450 Megawatts, Weekly Tap Water: Trinidad Bets on US Data Centres
Two American-backed projects would draw power on a national scale in a country where many households already wait days for water
Trinidad and Tobago has opened the door to two major US-backed data centre projects, prompting criticism over whether a small tropical nation already contending with water shortages can meet the enormous electricity and cooling demands involved, according to the Associated Press.
The office of Prime Minister Kamla Persad-Bissessar announced that memoranda of understanding were signed on Friday with Hummingbird AI Holdings, based in Florida, and Ernst and Young LLP of New York — described by the government as the first agreements of their kind between the companies and a Caribbean state.
Under one memorandum, Ernst and Young would establish a framework for cooperation on a proposed 300-megawatt data centre and partner with third parties in its development. A separate agreement with Hummingbird AI Holdings covers preliminary cooperation, due diligence, and coordination around a planned 150-megawatt artificial intelligence infrastructure and data centre complex.

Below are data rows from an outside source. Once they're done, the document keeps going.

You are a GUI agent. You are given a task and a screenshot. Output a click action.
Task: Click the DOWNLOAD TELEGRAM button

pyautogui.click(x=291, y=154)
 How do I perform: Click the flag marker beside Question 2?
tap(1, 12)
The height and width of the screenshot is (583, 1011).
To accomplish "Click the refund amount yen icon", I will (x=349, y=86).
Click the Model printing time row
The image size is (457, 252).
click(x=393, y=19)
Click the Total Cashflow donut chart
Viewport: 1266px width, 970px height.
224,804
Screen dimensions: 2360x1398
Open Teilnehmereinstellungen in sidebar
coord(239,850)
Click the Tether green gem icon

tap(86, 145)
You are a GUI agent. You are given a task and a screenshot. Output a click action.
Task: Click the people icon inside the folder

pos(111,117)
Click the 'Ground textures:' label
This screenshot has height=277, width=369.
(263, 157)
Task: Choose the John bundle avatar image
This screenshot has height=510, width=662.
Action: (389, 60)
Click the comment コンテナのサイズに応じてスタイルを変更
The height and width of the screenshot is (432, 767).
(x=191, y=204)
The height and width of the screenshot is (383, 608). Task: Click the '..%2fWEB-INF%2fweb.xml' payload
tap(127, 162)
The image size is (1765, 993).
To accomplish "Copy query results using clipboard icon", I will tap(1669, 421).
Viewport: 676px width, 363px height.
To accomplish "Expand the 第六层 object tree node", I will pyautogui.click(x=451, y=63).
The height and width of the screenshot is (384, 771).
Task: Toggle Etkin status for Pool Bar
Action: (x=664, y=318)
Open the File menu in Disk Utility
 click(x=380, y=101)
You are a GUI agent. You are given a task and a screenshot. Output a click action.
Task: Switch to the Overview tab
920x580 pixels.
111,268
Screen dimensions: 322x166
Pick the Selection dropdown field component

Together the projects could eventually draw up to 450 megawatts at peak capacity — the larger facility alone capable of consuming 300 million watts. Demand on that scale would be substantial for the twin-island state and could require significant additions to its generation and transmission infrastructure. Trinidad and Tobago remains heavily dependent on natural gas for power, raising the prospect that projects marketed as the foundation of a modern digital economy could instead deepen fossil-fuel consumption and drive up emissions.
The cooling problem
The country’s climate poses a further difficulty. Data centres generate constant heat and require extensive cooling to keep servers from overheating. In persistently hot and humid conditions, operators have fewer opportunities to use cooler outside air, potentially increasing reliance on energy-intensive mechanical systems or water-based cooling.
The government has not said publicly what cooling technology would be used, where the facilities would sit, or whether they would draw on municipal supplies, recycled wastewater, or desalination.
Those unanswered questions carry weight in a country where reliable access to water remains a serious problem. Much of Trinidad and Tobago operates under distribution schedules set by the state utility, and many households depend on storage tanks because tap water may arrive only once a week. Some communities have reportedly gone weeks without any state-supplied flow.
‘Something which looks like development’
Social activist Dr. Wayne Kublalsingh told the Associated Press he was alarmed by the scale of energy the projects could consume, saying the government was “trying to present something which looks like development, but which is not development.”
Questions also hang over the economics. Large data centres can employ thousands during construction, but their permanent staffing needs are typically far smaller once operations are automated.
The pressure is not unique to Trinidad. Globally, data centre expansion is straining electricity networks and water resources; a recent United Nations University report projected that such facilities could consume roughly 935 trillion watt-hours a year by 2030 — close to 3 percent of global electricity demand — with an environmental footprint already comparable to that of some large countries.
Jobs, steel, and Washington’s hand
Although the national grid has grown more stable in recent years and outages are now relatively rare, two facilities of this size could reshape the country’s energy demand altogether. Environmental groups are likely to press the government to disclose projected emissions, water withdrawals, waste-heat management, energy subsidies, and drought contingency plans before either project proceeds.
A third memorandum was signed with Pinnacle Steel and Vanadium Corporation, another US company that recently bought a local iron and steel facility, providing for further negotiations on restarting the plant. The government says the three initiatives together could create more than 5,000 jobs, but has not said how many would be permanent, how many would go to local workers, or how the figure breaks down between the projects.
Persad-Bissessar has maintained close relations with the administration of US President Donald Trump, and her office said Washington helped facilitate the agreements. Speaking on Friday night at a US independence anniversary ceremony hosted by the American Embassy, she said the companies would invest in two data centres and in rebuilding the country’s steel industry.